ROANOKE TIMES 
                      Copyright (c) 1997, Roanoke Times

DATE: Monday, January 13, 1997               TAG: 9701130073
SECTION: VIRGINIA                 PAGE: C-5  EDITION: METRO 
DATELINE: RICHMOND
SOURCE: Associated Press


GROUP PUTTING OUT WORD TO FIND FAMILIES FOR OLDER KIDS

A RICHMOND-BASED adoption agency is looking especially for black families interested in adopting black children ages 10 and up.

A nonprofit adoption agency is launching a media campaign urging Virginians to adopt children who need a permanent home.

The campaign focuses on older children, who often are overlooked in the adoption process, and at black children, who make up the bulk of children given up for adoption.

``The reward you get from raising a child will always outweigh anything you may have to go through,'' said Patricia Bracey, who was 45 and single in 1991 when she adopted three siblings.

Bracey is now the regional recruiter for Coordinators/2 Inc., a Richmond-based adoption agency.

The agency recently received a $200,000, two-year grant from the U.S. Department of Health and Human Services to encourage more blacks to consider adopting black children ages 10 and up or to consider adopting siblings to keep them together.

Of the 685 Virginia children whose parents have given custody of their children to the state, 60 percent are black, state officials report.

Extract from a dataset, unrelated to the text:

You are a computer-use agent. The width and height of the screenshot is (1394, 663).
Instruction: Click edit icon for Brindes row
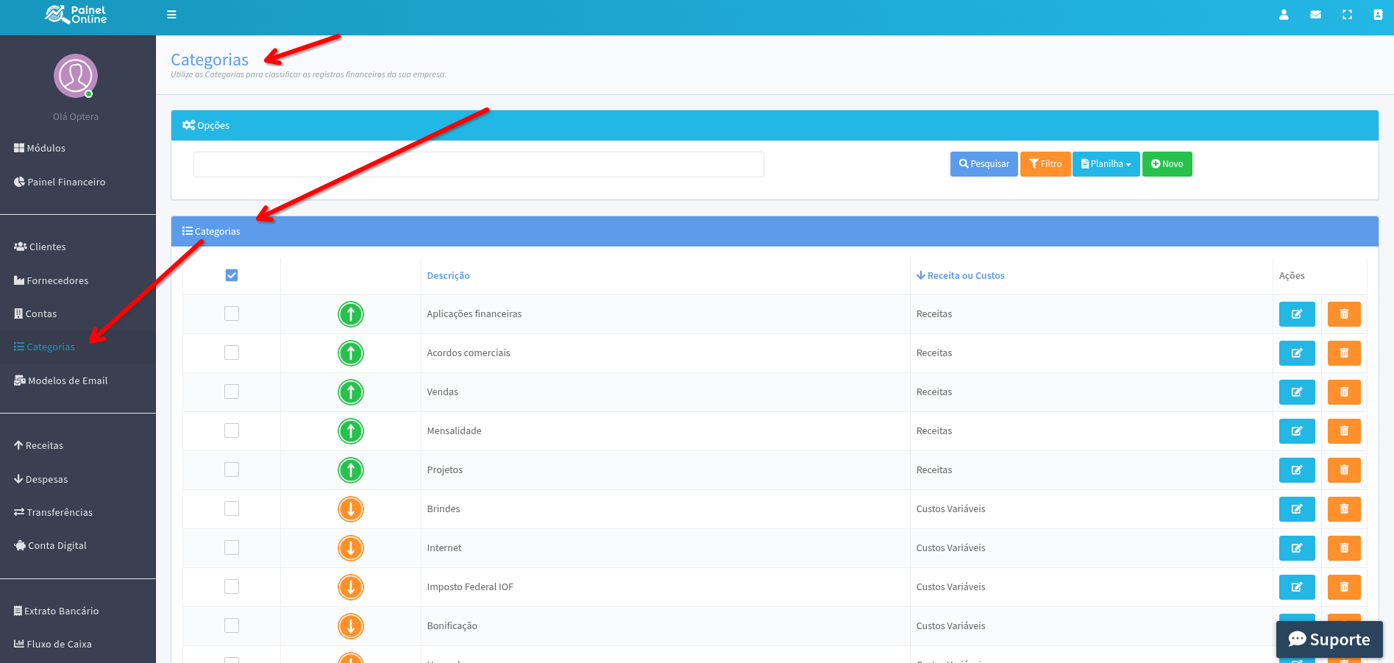(x=1296, y=509)
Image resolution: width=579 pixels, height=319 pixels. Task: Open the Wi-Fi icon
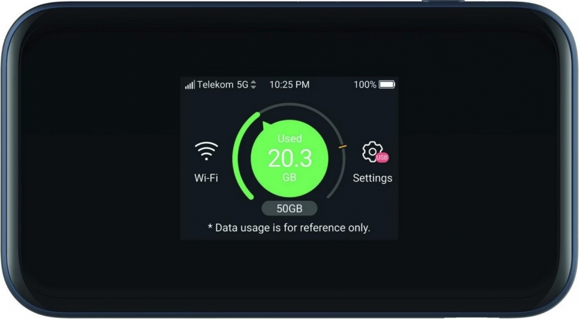tap(206, 151)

Sondra Draper, a social worker with Coordinators/2, said it's not unusual for black families to raise children as their own. But they haven't always used legal channels to assume custody.

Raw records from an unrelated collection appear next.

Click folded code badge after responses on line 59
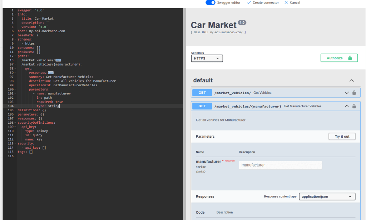366x220 pixels. 51,73
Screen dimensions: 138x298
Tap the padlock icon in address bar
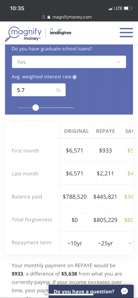click(x=49, y=17)
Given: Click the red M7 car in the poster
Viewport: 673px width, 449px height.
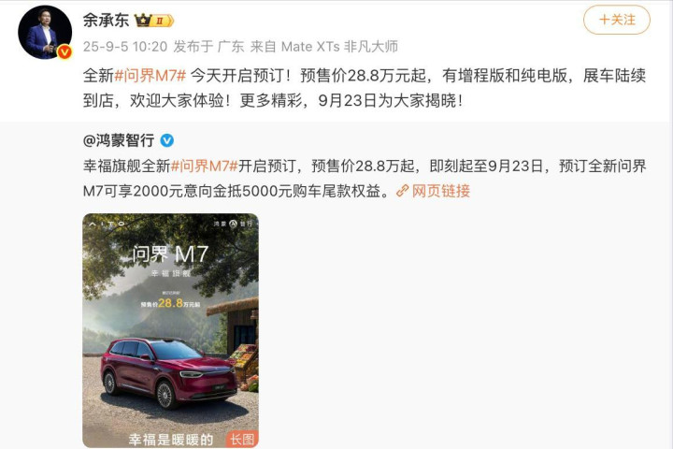Looking at the screenshot, I should coord(169,372).
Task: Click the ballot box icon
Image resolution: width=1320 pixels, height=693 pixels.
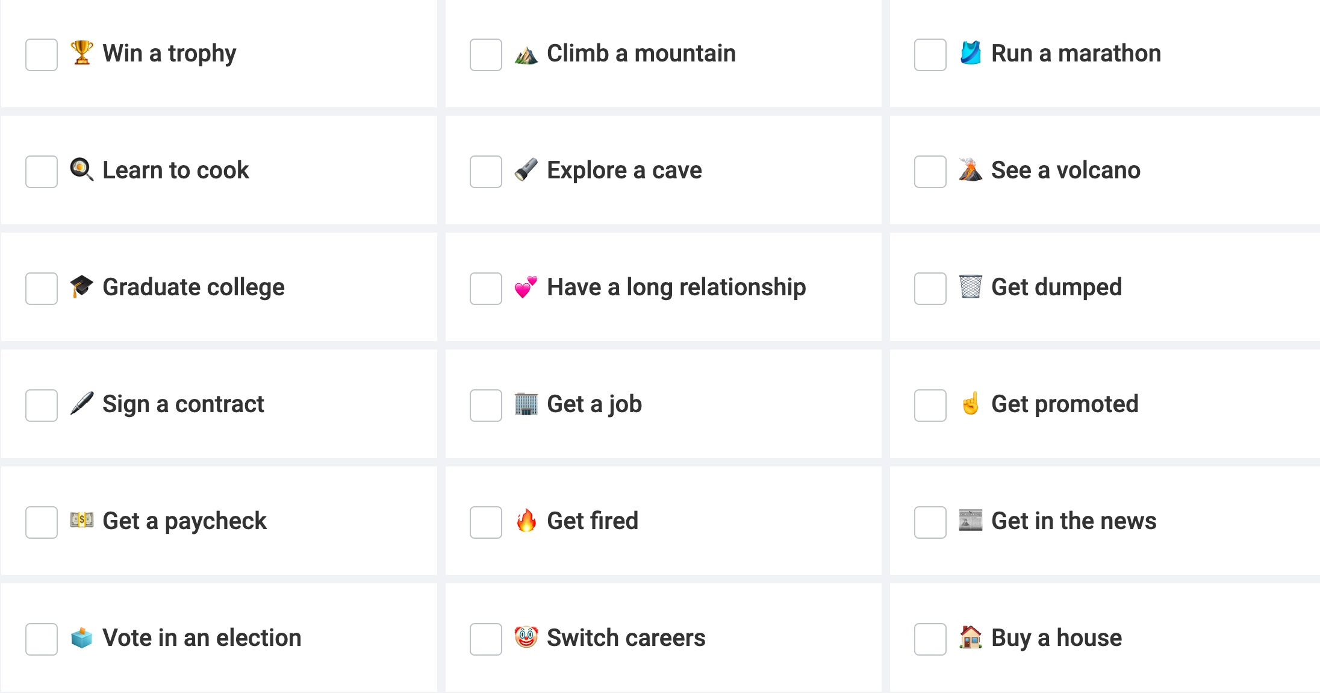Action: coord(81,638)
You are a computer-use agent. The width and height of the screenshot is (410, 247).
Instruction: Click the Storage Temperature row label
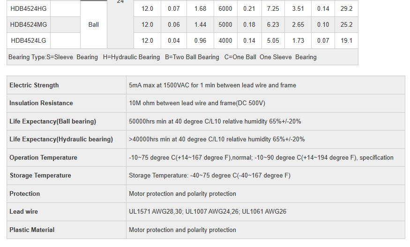(40, 175)
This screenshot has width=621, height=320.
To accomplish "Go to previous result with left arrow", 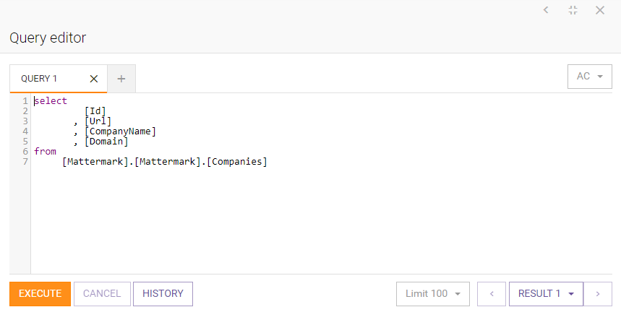I will [492, 293].
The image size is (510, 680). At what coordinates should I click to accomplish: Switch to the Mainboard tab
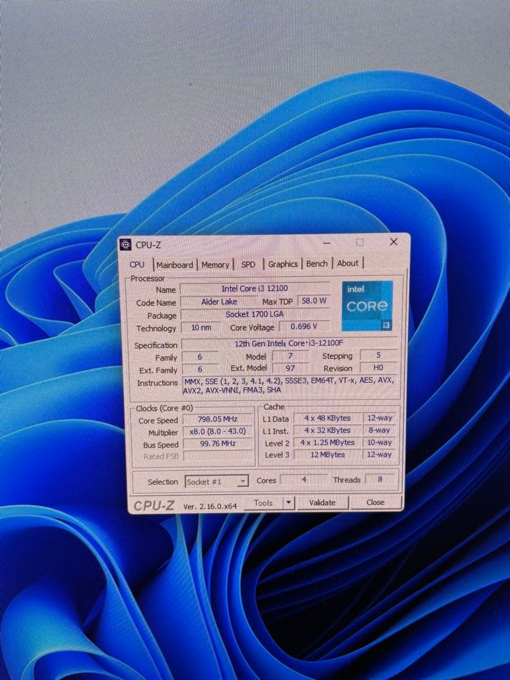pos(174,265)
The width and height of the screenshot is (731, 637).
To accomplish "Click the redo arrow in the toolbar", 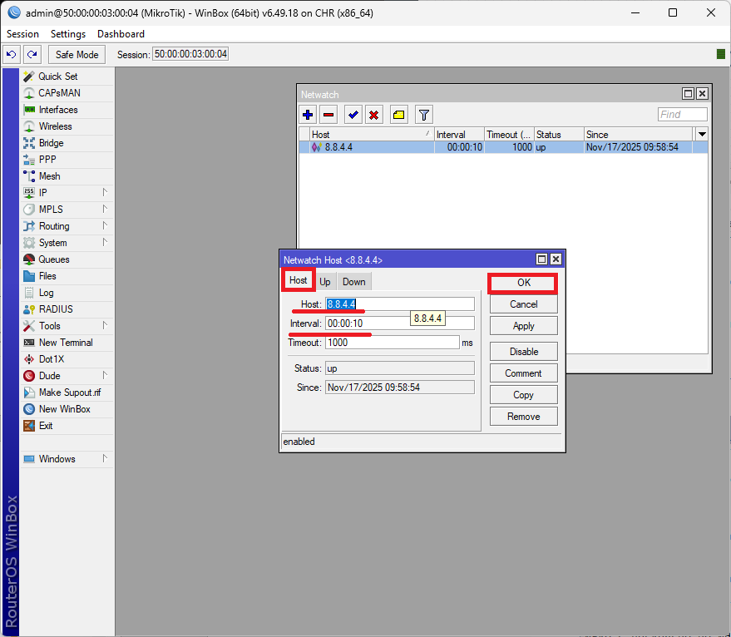I will pos(32,54).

``Adoption in the African-American community has been happening, just not on a formal basis,'' Draper said.

``A neighbor may be aware that a young woman is with child and opens her home without formalizing the adoption through the courts. And there's the aunt who takes in the niece's child while she goes back to school,'' she explained.

Draper said the agency intends to use the grant money in several ways, including a statewide media campaign.

Draper, who is serving as coordinator for the project, will work closely with Virginia One Church, One Child, the state chapter of a national program that recruits adoptive families for black children through churches.

By the end of the two-year period, Coordinators/2 hopes to have informed at least 400 black families about the adoption process and to have found adoptive homes for at least 25 children.

Part of the problem has been blacks' fears of bureaucracy, said Cassandra Calender-Ray, executive director of Virginia One Church, One Child.

``Some people feel the process invades their privacy,'' she said. ``Some are afraid of the paperwork. Some are put off by the fear that the birth parents are going to come back.''

And Calendar-Ray said some people are just afraid of parenting a child not born to them.

``People need to understand that bringing children into the family by birth is one way to build a family, but adoption is also a viable way to build a family,'' she said.